Elixir 1.9 release slow boot time

odarriba · July 22, 2019, 11:50am

Hello,

We are working in a pretty big Elixir application (at the moment of writing, 1 minute of compilation in an i5 processor and ~930 modules) and we have recently moved from Distillery to new Mix releases.

The issue we are having is that we are experiencing a 300% extra boot time in the application, which is causing some problems on our deployments (but we can fix that, the deployment is not the issue).

We have made a comparision of booting times with a release made by Distillery and a release made by new Mix release command, and we are seeing:

Distillery: ~2 seconds until Phoenix is up, inluding checking for pending migrations
Mix: ~9 seconds until Phoenix is up, without any migration-related process.

both measurements are on the same machine (which is the same I have made the build, so no cross-platform issue)

I have tries removing all runtime configurations, which make irt a bit better (1 or 2 seconds less) but not even near Distillery times.

Also, I noticed that during Mix release boot there is only one BEAM process taking 150% of CPU for that ~9 seconds, when with Distillery one dont get to that usage (or it goes so faster that top doesn’t measure it).

Our mix.exs release config:

  def project do
    [
      ...
      releases: [
        my_release: [
          include_executables_for: [:unix],
          path: "rel/build/my_release"
        ]
      ],
      default_release: :my_release,
      ...
    ]
  end

vm.args.eex is like the default one and the env.sh.eex just set the distribution to name and sets the node name according to the pod IP when deployed on kubernetes (that was also made on Distillery releases).

Note that we are doing all this benchmarks on local, not even deploying to Kubernetes (which quotas configuratiuons can also affect).

Any idea what is happening?

Fl4m3Ph03n1x · July 23, 2019, 8:19am

I don’t exactly know what is happening, but I do remember that the latest OTP / Erlang releases compiled around 30% faster (can’t remember if the came in version 21 or 22).

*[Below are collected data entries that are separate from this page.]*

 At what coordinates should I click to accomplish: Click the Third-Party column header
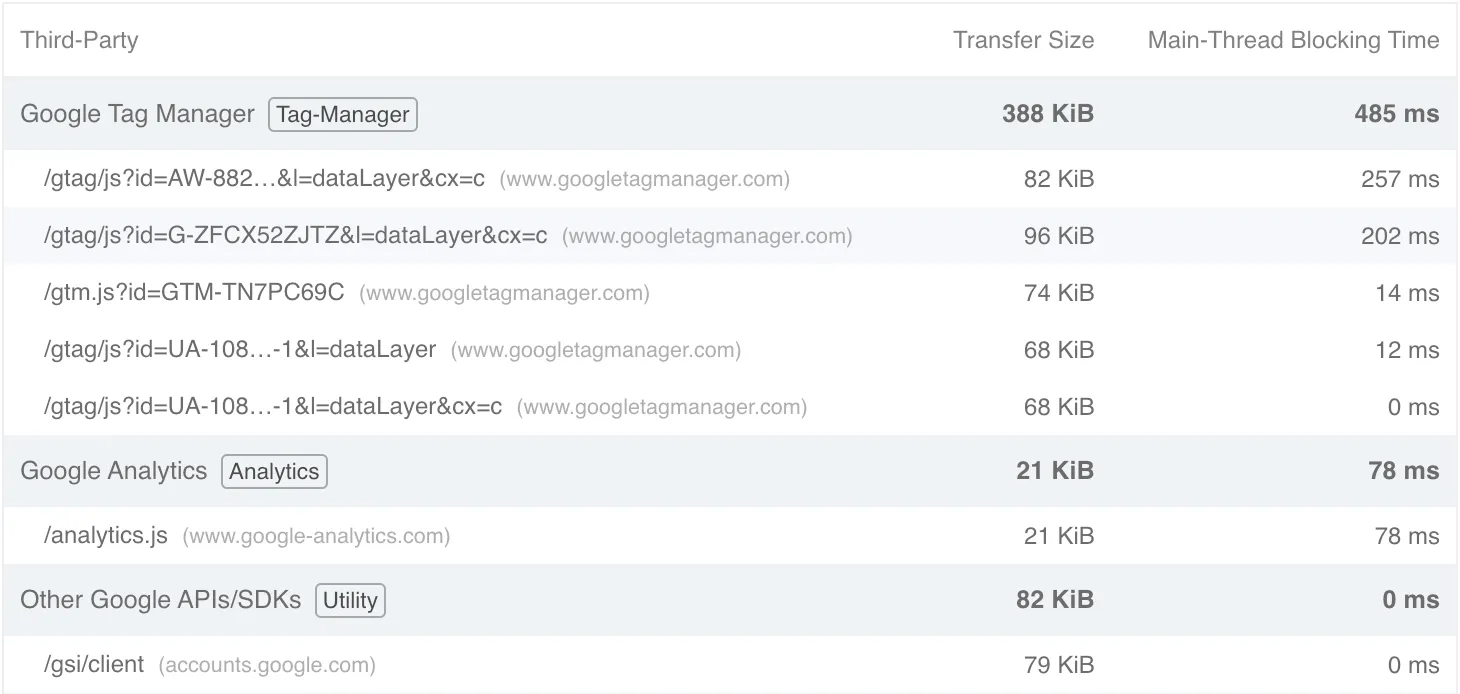click(79, 40)
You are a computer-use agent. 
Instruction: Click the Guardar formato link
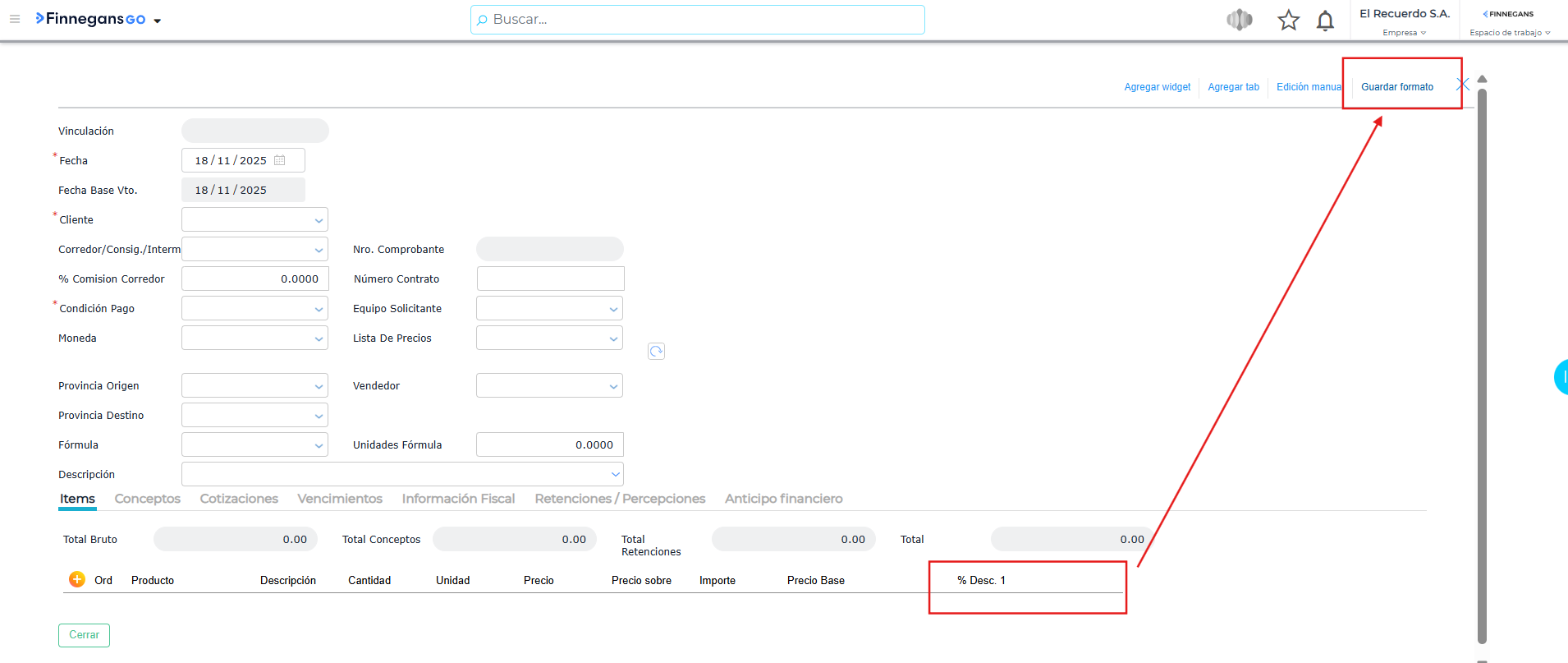tap(1396, 87)
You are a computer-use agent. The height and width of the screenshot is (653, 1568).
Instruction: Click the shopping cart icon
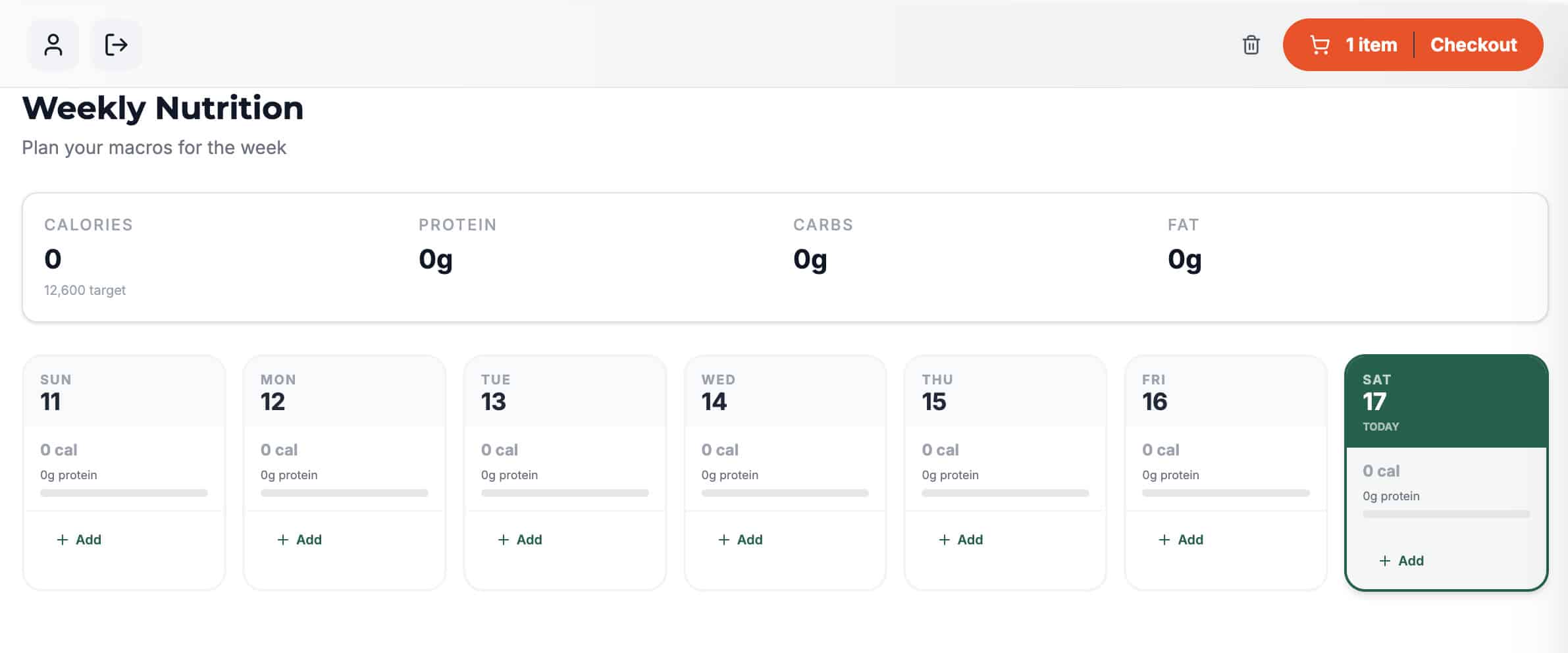click(x=1320, y=45)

Which OTP/Erlang version are you compiling against? have you tried the newest ones?

odarriba · July 23, 2019, 8:23am

Yep, we are using Erlang 22 with Elixir 1.9.0 (we also tried 1.9.1)

In development we are using:

elixir 1.9.0-otp-22
erlang 22.0.5

and in production we build using official elixir image.

However, the compilation times are the expected ones (more or less, it takes time but it’s due to cross dependencies between modules), the issue is when we start the release itself, that produces a CPU spike and a quite long time until the first request is served, which doesn’t happen with Distillery.

tcoopman · September 10, 2019, 10:03am

I have the idea that I’m running into the same issue with one of my applications.

I’m using elixir 1.9.1-otp-21.
At the startup of the compiled release (with bin/my_app start) I see a spike in CPU usage and it takes at least 5 seconds before any application code is executed. Running env MIX_ENV=prod mix phx.server starts immediately.

Has anyone else seen this?

jola · September 10, 2019, 12:31pm

Releases should start slower than mix phx.server because they preload modules. Mix will load modules lazily, so it starts instantly but you get a slower application until all modules have been loaded instead. Because releases preload modules they start slower but are then “warm”. Releases also start twice, once to load runtime configuration and the second time for real.

It’s hard to know in your case if mix releases are slower than distillery, unless you have a comparison?

tcoopman · September 10, 2019, 1:17pm

Ok, so I’ve created a bunch of test cases and measured the time to entry in Application.start:

## Distillery (elixir 1.8.2-otp-21)
- date && _build/prod/rel/app/bin/app foreground: < 3 seconds
- date && _build/prod/rel/app/bin/app console: < 3 seconds

## Distillery (elixir 1.9.1-otp-21)
- date && _build/prod/rel/app/bin/app foreground: < 3 seconds
- date && _build/prod/rel/app/bin/app console: < 3 seconds

## Elixir releases (elixir 1.9.1-otp-21)
- date && _build/prod/rel/app/bin/app start: 10 seconds
- date && _build/prod/rel/app/bin/app start_iex: 10 seconds

## env MIX_ENV=prod mix phx.server --preload-modules (elixir 1.9.1-otp-21)
- date && env MIX_ENV=prod mix phx.server --preload-modules: < 3 seconds

## Experiment: Elixir releases without runtime configuration (elixir 1.9.1-otp-21)
- date && _build/prod/rel/app/bin/app start: < 3 seconds

As you can see, the Elixir releases with runtime configuration are way slower than distillery (which has the same runtime configuration). By accident I tried releases without runtime configuration and noticed this was much faster (in the same range as distellery - my feeling says it’s still a bit slower, but hard to measure/benchmark correctly so don’t trust me on this)
(Just as confirmation, my runtime configuration does nothing special, only reading environment variables and parsing a 4 values to Integer. It’s the same configuration that I use in distillery as well)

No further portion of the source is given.